◆ **Aim of the task**:
Work through the records below and copy every line that includes "will".
....
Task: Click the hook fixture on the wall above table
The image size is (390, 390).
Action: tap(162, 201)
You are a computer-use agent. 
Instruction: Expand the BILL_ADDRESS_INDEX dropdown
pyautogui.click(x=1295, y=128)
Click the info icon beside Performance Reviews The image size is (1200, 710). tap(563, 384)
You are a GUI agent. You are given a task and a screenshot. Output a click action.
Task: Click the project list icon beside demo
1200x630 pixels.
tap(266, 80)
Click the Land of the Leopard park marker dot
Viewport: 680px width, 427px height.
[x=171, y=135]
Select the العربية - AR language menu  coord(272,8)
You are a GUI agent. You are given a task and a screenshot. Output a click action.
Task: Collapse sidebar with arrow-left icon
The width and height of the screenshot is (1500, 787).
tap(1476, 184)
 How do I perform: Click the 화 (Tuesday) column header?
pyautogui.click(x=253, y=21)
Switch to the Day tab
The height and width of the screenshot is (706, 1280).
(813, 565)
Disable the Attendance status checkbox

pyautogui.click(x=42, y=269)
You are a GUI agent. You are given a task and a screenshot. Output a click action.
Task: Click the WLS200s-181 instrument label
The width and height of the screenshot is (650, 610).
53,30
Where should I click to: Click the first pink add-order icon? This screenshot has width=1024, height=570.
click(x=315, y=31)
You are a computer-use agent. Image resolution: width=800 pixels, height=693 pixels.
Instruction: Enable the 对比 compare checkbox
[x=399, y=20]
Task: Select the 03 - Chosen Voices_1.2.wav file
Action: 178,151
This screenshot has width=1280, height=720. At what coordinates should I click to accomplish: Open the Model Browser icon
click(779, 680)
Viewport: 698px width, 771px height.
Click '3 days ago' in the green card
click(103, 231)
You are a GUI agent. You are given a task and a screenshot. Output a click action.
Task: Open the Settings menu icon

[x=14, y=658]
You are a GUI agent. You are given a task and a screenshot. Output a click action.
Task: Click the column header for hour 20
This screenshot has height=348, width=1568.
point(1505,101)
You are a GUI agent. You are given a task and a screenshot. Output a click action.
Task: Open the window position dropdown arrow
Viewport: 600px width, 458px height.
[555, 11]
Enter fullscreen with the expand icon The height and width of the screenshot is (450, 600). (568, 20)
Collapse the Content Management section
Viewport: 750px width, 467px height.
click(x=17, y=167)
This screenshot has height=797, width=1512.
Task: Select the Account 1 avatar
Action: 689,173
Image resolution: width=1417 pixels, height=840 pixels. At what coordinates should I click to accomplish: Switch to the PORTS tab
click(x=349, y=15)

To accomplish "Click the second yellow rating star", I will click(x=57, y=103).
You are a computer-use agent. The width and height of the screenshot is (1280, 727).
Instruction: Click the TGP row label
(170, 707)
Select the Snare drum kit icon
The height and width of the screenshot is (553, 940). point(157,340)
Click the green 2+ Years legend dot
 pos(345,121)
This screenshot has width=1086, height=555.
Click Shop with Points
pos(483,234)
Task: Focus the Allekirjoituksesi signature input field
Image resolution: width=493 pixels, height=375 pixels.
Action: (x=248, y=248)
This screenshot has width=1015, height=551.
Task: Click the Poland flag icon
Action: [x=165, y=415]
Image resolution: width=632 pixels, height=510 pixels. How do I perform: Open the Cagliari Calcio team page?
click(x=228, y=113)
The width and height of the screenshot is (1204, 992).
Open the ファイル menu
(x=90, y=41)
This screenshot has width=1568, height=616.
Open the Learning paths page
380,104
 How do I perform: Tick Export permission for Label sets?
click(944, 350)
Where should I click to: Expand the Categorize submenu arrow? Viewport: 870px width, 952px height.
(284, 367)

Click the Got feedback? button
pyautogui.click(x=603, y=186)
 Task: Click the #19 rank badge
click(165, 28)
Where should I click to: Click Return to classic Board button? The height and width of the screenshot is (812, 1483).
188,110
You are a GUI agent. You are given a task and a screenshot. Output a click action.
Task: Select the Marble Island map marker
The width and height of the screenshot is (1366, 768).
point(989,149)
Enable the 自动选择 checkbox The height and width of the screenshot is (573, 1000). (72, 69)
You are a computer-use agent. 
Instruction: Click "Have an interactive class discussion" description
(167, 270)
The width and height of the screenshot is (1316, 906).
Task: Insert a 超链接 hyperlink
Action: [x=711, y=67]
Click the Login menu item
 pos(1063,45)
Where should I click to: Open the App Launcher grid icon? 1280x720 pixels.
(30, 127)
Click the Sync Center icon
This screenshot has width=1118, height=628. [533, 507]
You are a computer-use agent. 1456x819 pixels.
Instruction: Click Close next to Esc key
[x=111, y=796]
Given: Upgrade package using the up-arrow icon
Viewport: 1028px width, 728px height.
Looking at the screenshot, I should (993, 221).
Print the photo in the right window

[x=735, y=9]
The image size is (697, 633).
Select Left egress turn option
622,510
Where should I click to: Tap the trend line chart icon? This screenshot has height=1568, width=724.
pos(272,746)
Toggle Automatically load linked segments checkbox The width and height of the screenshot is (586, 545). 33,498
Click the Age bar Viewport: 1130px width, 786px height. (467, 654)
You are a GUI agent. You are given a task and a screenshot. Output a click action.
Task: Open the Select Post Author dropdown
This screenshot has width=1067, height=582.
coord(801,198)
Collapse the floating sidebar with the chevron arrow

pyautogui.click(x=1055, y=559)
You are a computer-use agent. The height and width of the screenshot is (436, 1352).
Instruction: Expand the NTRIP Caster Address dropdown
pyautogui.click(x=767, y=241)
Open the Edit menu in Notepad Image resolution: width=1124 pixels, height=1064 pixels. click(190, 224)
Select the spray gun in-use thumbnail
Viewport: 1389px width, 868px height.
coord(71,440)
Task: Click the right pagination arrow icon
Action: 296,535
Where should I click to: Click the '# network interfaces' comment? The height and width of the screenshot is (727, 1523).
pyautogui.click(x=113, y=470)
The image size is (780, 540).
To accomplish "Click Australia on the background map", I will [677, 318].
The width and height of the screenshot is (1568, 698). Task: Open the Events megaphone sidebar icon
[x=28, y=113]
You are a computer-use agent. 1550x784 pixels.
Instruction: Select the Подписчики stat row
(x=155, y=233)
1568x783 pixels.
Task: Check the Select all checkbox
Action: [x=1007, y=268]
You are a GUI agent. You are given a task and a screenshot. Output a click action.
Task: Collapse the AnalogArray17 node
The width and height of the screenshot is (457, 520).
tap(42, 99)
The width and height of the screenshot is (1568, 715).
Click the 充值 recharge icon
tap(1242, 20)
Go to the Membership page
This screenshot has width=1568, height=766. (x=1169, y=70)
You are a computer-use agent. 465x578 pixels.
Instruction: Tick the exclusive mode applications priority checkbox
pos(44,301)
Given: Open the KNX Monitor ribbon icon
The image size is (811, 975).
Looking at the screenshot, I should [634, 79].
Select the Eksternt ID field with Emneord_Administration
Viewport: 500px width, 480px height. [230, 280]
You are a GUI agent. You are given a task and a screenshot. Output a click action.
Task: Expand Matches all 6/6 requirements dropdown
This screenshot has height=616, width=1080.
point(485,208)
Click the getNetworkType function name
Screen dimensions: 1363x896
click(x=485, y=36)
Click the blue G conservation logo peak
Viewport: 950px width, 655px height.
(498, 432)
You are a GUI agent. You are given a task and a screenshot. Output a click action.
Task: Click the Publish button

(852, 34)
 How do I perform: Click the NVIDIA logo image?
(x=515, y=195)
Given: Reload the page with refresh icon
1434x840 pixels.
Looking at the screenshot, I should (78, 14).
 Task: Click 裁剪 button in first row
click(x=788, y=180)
....
◆ **Solution below**:
To accomplish "Click the second yellow rating star", I will click(x=57, y=103).
To accomplish "Click Australia on the background map", I will [677, 318].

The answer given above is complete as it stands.